A Monster Calls – A Review


True visionary directors are few and far between. Fortunately, Guillermo del Toro existed in our lifetime to impart his filmmaking knowledge to an ambitious J. A. Bayona, a relationship that started when Bayona was only 19. Now 41, Bayona has contributed in cinematic eye candy with only 2 full-length features, through the Spanish horror film The Orphanage and the disaster family drama The Impossible. The latter of these titles is composed of a ton of heart that oozes off the screen. However brief his repertoire, Bayona demonstrated enough promise to interpret the novel, A Monster Calls, from the pages to the silver screen. I’m thrilled to say this adaptation was entrusted to the right director in almost every aspect.

A Monster Calls stars newcomer Lewis MacDougall as Conor, a young man struggling to cope with his mother’s terminal illness and how it adversely impacts his already-strained relationship to his grandmother and father. Outside of his home life, Conor also contends with a school bully, seemingly as every child protagonist in film does. As a means to endure, Conor’s imagination conjurs up the titular Monster, who’s voiced by Liam Neeson and whose body consists of tree parts, like Groot but a few buildings taller. Instead of frightening Conor, the Monster openly communicates and shares three stories with the aching child.

As you might gather from the trailer alone, your emotions will be taken for a ride during A Monster Calls. First, you connect immediately to Conor’s plight, which is relatable to any individual who’s experienced loss and/or bullying. Then as the Monster spills details on his three stories, Bayona’s visuals astound you. The contrasting and unique use of color is striking, along with the unconventional animation style that’s reminiscent of a Tim Burton stop-motion animated flick. Separate from the stories’ unique CG, anything that occurs in Conor’s world with the Monster carrying out destruction or shifting the Earth is equally captivating and wondrous to watch. In addition to being awestruck, witnessing Conor’s struggle to accept the potential loss of his mother (played heartbreakingly by Felicity Jones) is guaranteed to bring tears to your eyes, even if you don’t normally show emotion during movies.

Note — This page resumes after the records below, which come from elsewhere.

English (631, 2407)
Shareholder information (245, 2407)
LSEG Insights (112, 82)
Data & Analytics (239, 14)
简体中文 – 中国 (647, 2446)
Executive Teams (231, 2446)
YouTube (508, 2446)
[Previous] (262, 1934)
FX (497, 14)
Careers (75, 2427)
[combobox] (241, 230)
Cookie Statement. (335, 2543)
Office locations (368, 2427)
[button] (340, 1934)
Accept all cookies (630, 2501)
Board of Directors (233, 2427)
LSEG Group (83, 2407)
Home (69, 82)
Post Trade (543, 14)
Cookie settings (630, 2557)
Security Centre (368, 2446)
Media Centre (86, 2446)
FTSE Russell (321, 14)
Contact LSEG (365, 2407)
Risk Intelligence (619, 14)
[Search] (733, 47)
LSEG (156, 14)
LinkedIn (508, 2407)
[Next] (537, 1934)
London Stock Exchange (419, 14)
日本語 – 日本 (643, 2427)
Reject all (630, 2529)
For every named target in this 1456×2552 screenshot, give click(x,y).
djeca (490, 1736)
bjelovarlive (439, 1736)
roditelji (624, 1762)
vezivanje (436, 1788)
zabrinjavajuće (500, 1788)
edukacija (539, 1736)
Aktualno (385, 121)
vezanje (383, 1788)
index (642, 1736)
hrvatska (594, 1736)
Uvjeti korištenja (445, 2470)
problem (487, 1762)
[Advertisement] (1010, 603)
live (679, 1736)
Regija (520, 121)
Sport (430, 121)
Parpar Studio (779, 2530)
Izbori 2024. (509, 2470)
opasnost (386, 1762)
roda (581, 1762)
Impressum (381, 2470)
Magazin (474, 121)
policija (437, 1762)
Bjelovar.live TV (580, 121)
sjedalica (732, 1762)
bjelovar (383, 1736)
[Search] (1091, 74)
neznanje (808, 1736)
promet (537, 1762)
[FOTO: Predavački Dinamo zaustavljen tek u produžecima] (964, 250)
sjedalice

While I’d normally dissect a picture as much as possible, A Monster Calls doesn’t demand such attention. What you see in the trailer is essentially what you get. There are no earth-shattering surprises, but only an earth-moving monster. Any emotions the film elicits isn’t inspired naturally, but more so forced out of you. This is to be expected based on the heavy subject matter that explores death, but I was nonetheless aware how the movie was actively manipulating my feelings. My criticism (if you consider it a criticism) is merely a nitpick, as I still sobbed with everyone else in the theater when the story demanded it, simply because of how much we’re invested in Conor’s journey.

Sigourney Weaver as Conor’s grandmother certainly turns in a fine, albeit brief, performance. Toby Kebbell as Conor’s father also appears too shortly to appreciate. The critical part meant to be analyzed and appreciated is Conor and his relationship to the Monster. The meat of A Monster Calls‘s heart stems from their dialogue and the Monster’s creative stories. Sometimes those stories aren’t intended to have definitive morals, but that resonated healthily with me because that’s true to life. Emotional elements aside, when the plot called for it, Bayona’s directorial choices were apparent and something to be admired. In a crucial, climactic moment where you’d expect the camera to shift perspectives, Bayona opts to stay focused on Conor’s reaction and cut out all sound. I won’t elaborate on what that moment entailed since it involves spoilers, but you’ll know it and respect it when you see it.

This might be one of my shorter reviews, but as I stated, A Monster Calls is a fairly obvious filmic experience. If you expect a certain scene or sequence to occur, it likely will. If you expect you’ll weep publicly at key moments in the story, you likely will. If not, the film will probably force you to. There’s nothing inherently wrong with that, but to me, it is a noticeable quality A Monster Calls possesses. Luckily, there’s more than enough to latch onto thanks to Bayona’s stunning visuals, the Monster’s commanding presence, and MacDougall’s engaging yet heartbreaking lead performance. As far as tear-jerking pictures go, this is definitely a title that lives in the upper echelon, even if there’s not as much to it as I anticipated.